The Rainbow nation...14 years on

I have recently learned of a home video that has destroyed the myth of South Africa as a “Rainbow Nation”. Sometime during last month, a group of white Afrikaner students filmed themselves forcing some elderly black people to eat food that they had urinated in. They also gave the black people bottles of beer, which they were forced to gulp down before being told to perform athletic feats to show their physical prowess, being black and all.

Though the video is said to have been circulating for almost a month, I have not seen it and it is unlikely that I will. I heard about it from a South African colleague who appeared greatly ashamed by the whole thing, I think he felt by telling me he was somehow distancing himself from the students. Absolution through confession, so to say. He did, however, take the opportunity to complain that there was nothing rainbow about the rainbow nation, as it has obviously left out some of its citizens, namely the white ones.

The students, who are residents of a whites only hostel, say they made the video in protest against the proposed integration of university living accommodation. Regardless of their reasons for making the video I must say the fact that they thought this was a valid form of protest speaks volumes about their upbringing, and about attitudes towards racial equality in South Africa, fourteen years after the official end of apartheid.

The video is the climax of several events highlighting the racial tensions in South Africa, including a shooting spree by a young white man in a township that resulted in the death of several black people, including women and a child. Then, off course, there was the famous lion feeding, where a white farmer and his three black employees beat a black man and threw his body to some lions. The blacks claimed to have been under the instructions of their employer. And finally the “black only” meeting of journalists which Jacob Zuma, current ANC president widely tipped to lead the country next year when Thabo Mbeki steps down in 2009, happily attended and stated that he saw nothing wrong with. He has alo been quoted as saying that South Africans should realise that sometimes people want to be with people with whom they share experiences a comment which has had the majority of White South Africans predicting the end of the “Rainbow Nation” policy.

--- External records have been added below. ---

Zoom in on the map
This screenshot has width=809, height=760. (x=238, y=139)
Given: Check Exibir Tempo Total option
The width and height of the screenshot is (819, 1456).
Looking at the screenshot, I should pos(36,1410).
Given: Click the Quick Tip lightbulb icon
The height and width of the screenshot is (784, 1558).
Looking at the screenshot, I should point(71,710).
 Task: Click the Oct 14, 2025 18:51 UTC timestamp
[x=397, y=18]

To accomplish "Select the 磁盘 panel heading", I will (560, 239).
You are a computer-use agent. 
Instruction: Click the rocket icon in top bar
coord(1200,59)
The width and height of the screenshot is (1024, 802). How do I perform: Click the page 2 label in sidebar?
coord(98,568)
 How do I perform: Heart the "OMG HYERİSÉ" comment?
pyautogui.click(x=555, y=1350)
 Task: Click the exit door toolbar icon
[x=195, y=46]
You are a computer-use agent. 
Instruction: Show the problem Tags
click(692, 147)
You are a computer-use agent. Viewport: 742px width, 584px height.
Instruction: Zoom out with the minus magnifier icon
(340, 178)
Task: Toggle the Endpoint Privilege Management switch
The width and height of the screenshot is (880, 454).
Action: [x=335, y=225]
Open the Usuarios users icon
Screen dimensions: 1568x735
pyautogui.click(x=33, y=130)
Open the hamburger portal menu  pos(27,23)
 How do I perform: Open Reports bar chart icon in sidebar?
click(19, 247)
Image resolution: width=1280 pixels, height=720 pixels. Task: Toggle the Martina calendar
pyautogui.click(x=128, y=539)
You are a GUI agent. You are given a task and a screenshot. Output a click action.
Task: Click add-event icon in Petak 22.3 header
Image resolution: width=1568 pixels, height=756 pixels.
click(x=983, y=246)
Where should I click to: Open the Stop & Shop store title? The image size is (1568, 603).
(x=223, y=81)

Form all this it may be inferred that the South Africans have been living a lie for all these years. Their Rainbow Nation is a sham. The resentment on both sides, that Nelson Mandela attempted to alleviate through the Truth and Reconciliation Committee, is understandable. The blacks, oppressed for decades on their ancestral lands by people who only began to call themselves Africans in the last century, are resentful for all the pain and suffering, the lost opportunities. They are also resentful towards the continued superior attitude of some of the white people as well as the fact that those that they view as the aristocrats of the ANC have not given them the prosperity that they expected. The whites are resentful of what they call reverse racism, the advent of Black empowerment enterprises and affirmative action. Many feel that the blacks have stolen the country that they built out of nothing and protected against the failures of other African countries such as inherent corruption, poverty and illness.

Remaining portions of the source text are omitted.